The time between the onset of T1DM to HHS in our patient was longer than in previously described cases. He had developed symptoms related to diabetes 3 weeks before the time of his initial visiting; however, his blood HbA1c was already elevated to 12.3. We presumed that a relatively severe hyperglycemic state lasted several weeks before his initial visit and his insulin secretion ability was likely just about maintained. Although differences in race and environment may influence outcomes, we hypothesize that relatively stable insulin secretion capacity with mild ketosis, combined with the intake of moderate amounts of beverages, contributed to the slow development of HHS in our case. Soft drink ketosis is a famous glucose metabolic disorder similar to that in this case. Soft-drink ketosis is characterized by acute-onset ketosis induced by excessive ingestion of sugar-containing soft drinks in obese T2DM patients (11).

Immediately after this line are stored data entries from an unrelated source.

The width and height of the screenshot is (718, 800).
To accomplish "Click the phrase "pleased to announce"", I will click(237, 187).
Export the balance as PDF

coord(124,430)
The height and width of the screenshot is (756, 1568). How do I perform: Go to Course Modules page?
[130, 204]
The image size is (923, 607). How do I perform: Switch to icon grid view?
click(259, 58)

Rosenbloom (2010) reported that 74% of T1DM patients with HHS had BMI <25, and 90% of T2DM patients with HHS had BMI ≥25 (12). We should therefore suspect T1DM in patients with HHS but not obesity. Treatment for HHS in children requires extracellular fluid administration to alleviate dehydration and increase renal blood flow. Moreover, insulin treatment is essential for HHS with ketosis or ketoacidosis. We should carefully administer insulin to children with T1DM as they are especially sensitive to insulin treatment, and even the appropriate amount of insulin may result in dramatically decreasing blood sugar levels, as in our case.

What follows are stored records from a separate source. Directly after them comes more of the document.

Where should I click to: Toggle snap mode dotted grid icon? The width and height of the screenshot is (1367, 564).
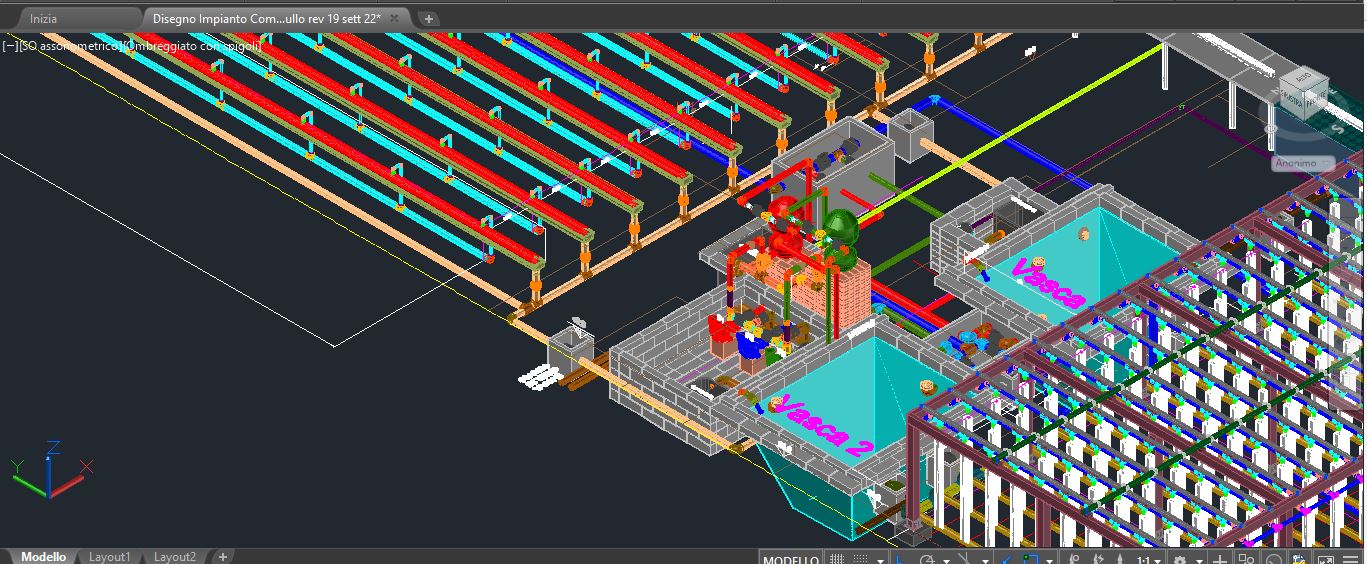861,559
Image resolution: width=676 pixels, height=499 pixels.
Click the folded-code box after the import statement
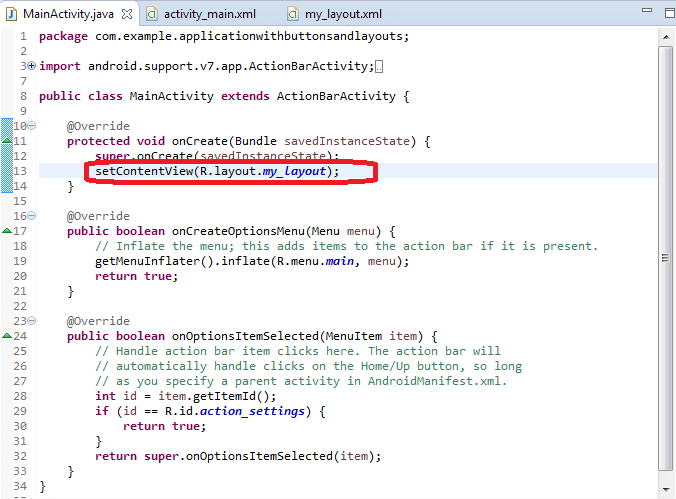pyautogui.click(x=379, y=67)
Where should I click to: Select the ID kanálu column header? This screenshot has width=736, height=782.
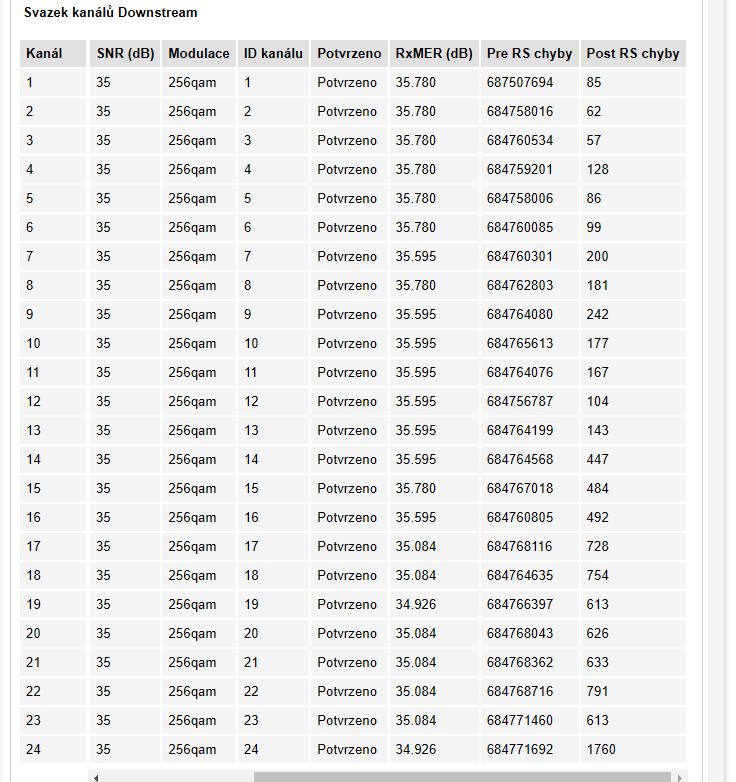click(x=273, y=53)
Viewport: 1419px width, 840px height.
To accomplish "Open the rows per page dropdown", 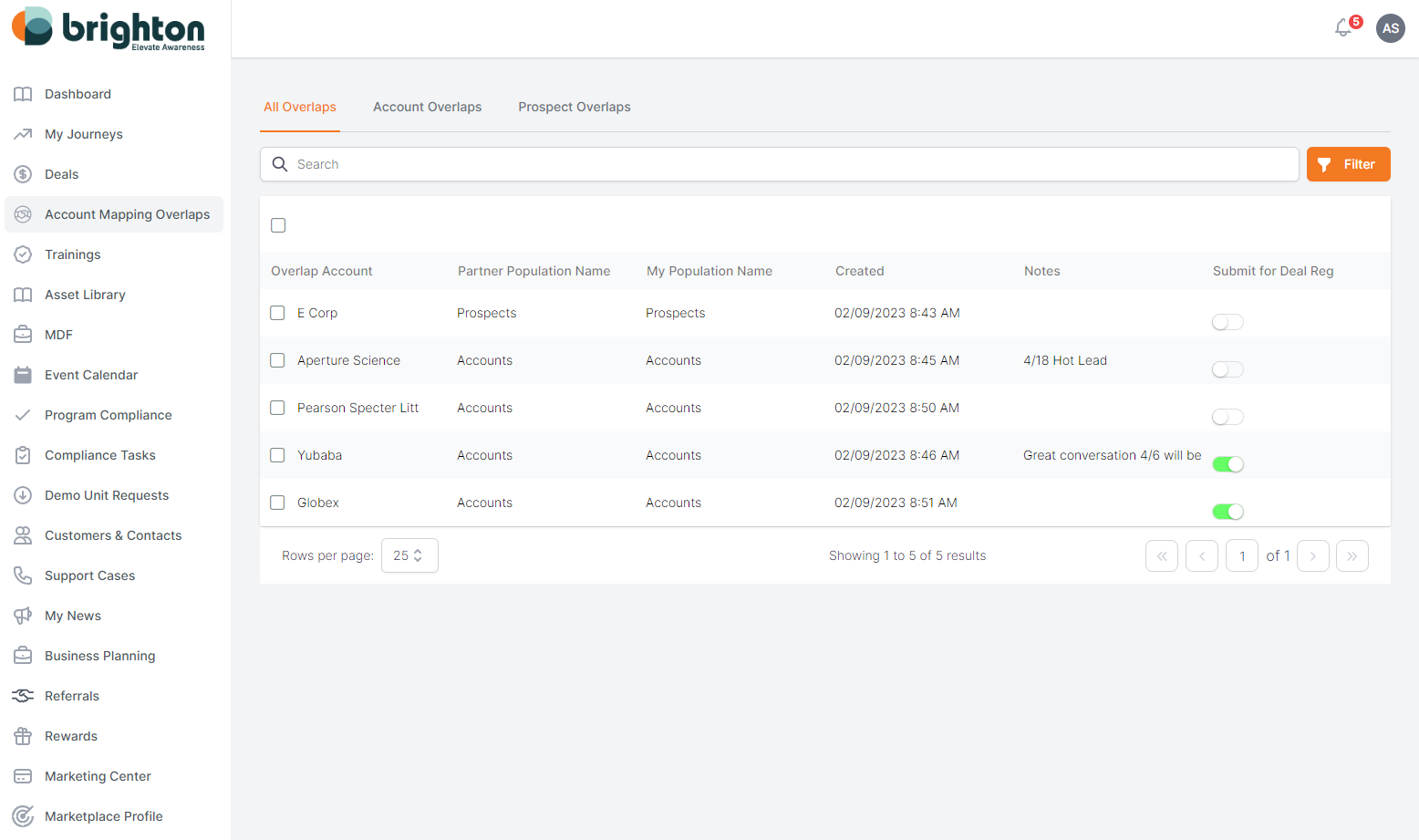I will pyautogui.click(x=409, y=555).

In conclusion, we experienced an adolescent case of HHS from excessive beverage consumption, in which the patient was first suspected of having T2DM but had in fact already developed T1DM. The discrimination between HHS of T1DM and T2DM during initial presentation is difficult. Age, clinical history and body type are helpful in identifying T1DM and HHS. Specifically, drinking an excess of beverages rich in sugars in lean boys and girls represents a risk of HHS in T1DM patients.
Declaration of interest
The authors declare that there is no conflict of interest that could be perceived as prejudicing the impartiality of the research reported.
Funding
This work did not receive any specific grant from any funding agency in the public, commercial, or not-for-profit sector.
Patient consent
We obtained the informed consent for a case report from him and his mother.

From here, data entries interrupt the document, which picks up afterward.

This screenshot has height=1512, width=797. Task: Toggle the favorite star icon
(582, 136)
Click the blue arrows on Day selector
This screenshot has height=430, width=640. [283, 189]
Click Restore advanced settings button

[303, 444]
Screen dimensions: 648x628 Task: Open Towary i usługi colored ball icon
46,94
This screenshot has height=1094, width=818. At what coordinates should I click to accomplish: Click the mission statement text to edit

Author contribution statement
W S and K J designed the case report and wrote the manuscript. W S, K J, O M, N K and M T collected and analyzed data. All authors read and approved the final manuscript.
Acknowledgements
The authors would like to thank Dr Keiko Ono (Department of Endocrinology and Metabolism, National Hospital Organization Kumamoto Medical Center) for assistance and advice in the diagnosis and treatment of this case. They thank all staff members in the Department of Pediatrics, National Hospital Organization Kumamoto Medical Center, for their help in clinical practice.